Donald Trump is not a dumb man. He didn't get to where he is - in this presidential race and in life generally - by not grasping when things are slipping away from him and making the necessary changes to correct the problem.
That's exactly what Trump did when he announced Paul Manafort, an old political hand, would serve as "convention manager" - a position from which he "will oversee, manage, and be responsible for all activities that pertain to Mr Trump's delegate process and the Cleveland Convention".
No, you are not the only one thinking that such a job description makes it sound like Manafort, not previously affiliated with Trump's campaign, is being put in charge of Trump's entire operation. The reason you think that is because that's what is happening.
Yes, the Trump release notes that Manafort will work "closely with campaign manager Corey R Lewandowski and deputy campaign manager Michael Glassner". But the writing appears to be on the wall. Manafort will run things going forward.

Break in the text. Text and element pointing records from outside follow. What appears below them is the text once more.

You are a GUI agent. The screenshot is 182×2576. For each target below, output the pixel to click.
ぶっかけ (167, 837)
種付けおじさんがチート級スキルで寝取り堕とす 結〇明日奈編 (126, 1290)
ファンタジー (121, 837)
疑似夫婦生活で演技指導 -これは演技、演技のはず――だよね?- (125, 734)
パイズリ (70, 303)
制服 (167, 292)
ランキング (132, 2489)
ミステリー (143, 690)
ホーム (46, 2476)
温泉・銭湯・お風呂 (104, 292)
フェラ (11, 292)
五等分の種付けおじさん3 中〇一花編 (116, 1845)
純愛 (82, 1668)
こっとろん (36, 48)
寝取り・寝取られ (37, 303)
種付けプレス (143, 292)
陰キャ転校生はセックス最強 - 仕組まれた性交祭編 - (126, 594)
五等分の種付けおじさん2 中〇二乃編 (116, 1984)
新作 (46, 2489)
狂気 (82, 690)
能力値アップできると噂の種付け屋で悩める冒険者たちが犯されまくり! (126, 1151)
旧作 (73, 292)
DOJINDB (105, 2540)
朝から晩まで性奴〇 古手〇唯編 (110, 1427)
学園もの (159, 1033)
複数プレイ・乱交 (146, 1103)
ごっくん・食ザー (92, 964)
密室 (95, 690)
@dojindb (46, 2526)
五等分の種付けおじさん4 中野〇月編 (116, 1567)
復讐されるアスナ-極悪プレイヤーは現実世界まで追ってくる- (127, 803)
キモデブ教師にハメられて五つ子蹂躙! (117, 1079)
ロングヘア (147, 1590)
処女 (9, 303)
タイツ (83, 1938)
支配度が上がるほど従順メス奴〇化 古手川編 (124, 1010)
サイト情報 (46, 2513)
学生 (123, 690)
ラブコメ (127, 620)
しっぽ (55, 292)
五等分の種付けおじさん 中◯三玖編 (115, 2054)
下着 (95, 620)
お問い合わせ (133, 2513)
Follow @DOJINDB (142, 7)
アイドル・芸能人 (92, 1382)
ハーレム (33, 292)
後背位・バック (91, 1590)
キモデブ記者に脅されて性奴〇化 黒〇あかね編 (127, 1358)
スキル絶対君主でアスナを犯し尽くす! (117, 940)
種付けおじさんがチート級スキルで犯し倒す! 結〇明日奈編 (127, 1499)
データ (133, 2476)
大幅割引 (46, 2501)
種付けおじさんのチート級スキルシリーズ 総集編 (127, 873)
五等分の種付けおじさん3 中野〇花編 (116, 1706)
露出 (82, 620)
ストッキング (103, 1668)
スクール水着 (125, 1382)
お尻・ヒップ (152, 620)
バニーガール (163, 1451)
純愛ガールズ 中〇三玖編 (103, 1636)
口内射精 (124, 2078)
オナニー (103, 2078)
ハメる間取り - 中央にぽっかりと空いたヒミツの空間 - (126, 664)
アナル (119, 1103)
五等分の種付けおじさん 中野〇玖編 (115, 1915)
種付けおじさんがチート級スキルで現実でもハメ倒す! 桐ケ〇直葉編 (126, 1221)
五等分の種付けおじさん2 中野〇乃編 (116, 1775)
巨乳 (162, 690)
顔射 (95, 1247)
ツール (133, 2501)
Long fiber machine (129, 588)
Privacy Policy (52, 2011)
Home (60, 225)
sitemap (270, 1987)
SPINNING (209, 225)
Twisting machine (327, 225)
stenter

That's both a smart move by the real estate mogul and a recognition that Lewandowski, who was charged last week with battery for grabbing a reporter during a March rally in Florida, isn't best suited to the task that faces Trump: winning delegates in district and state conventions, making inroads in the District of Columbia political community and rounding off some of Trump's sharper edges.
In truth, Lewandowski has never operated the way that a traditional campaign manager at the presidential level would. Typically, the campaign manager spends the vast majority of his or her time in the campaign headquarters - serving as the conductor of the orchestra rather than, say, the first violin.
That's a recognition of how many moving parts there are in any presidential race - much less one like this that seems to be headed toward the first brokered convention in modern political history.
Lewandowski, by contrast, has been part of Trump's travelling retinue for the entirety of this campaign. His role has always felt more like the job description of a candidate's body man - serve as a confidant and travelling companion to the principal - than of a campaign manager.
It is impossible to simultaneously oversee the deep-in-the-weeds effort of delegate assigning, the on-the-ground organising in future caucuses and primaries, the outreach to the political establishment and 1000 other things while also serving as the sounding board on the road for the candidate.
There's a reason that Matt Rhoades managed Mitt Romney's 2012 presidential campaign from Boston while Bob White, a longtime Romney friend, and Stuart Stevens, a GOP strategist, served as the road crew for the governor. No one can do all of those jobs at once. Or, more accurately, no one can do all of those jobs well.
This move to Manafort seems to be a recognition by Trump that after losing the Wisconsin primary and seeing himself outmanoeuvred in the delegate selection processes in places like North Dakota and Louisiana, it was time to put someone in charge who had been through all this before. It strikes me as an honest analysis of what his senior people - especially Lewandowski - are good at and, by extension, what they aren't good at.
It also looks to be the takeover - or, at least the partial takeover - of professional political types within Trumpworld.
Manafort joins people like Rick Reed and Ed Brookover, longtime GOP strategists, as non-original Trumpians now in the campaign's inner circle.
The question, as always with Trump, is how much he listens to anyone not named Donald J Trump. Who he puts in charge of the campaign only matters if he is willing to actually take that person's advice. Whether Manafort can have Trump's ear is a question that still needs answering.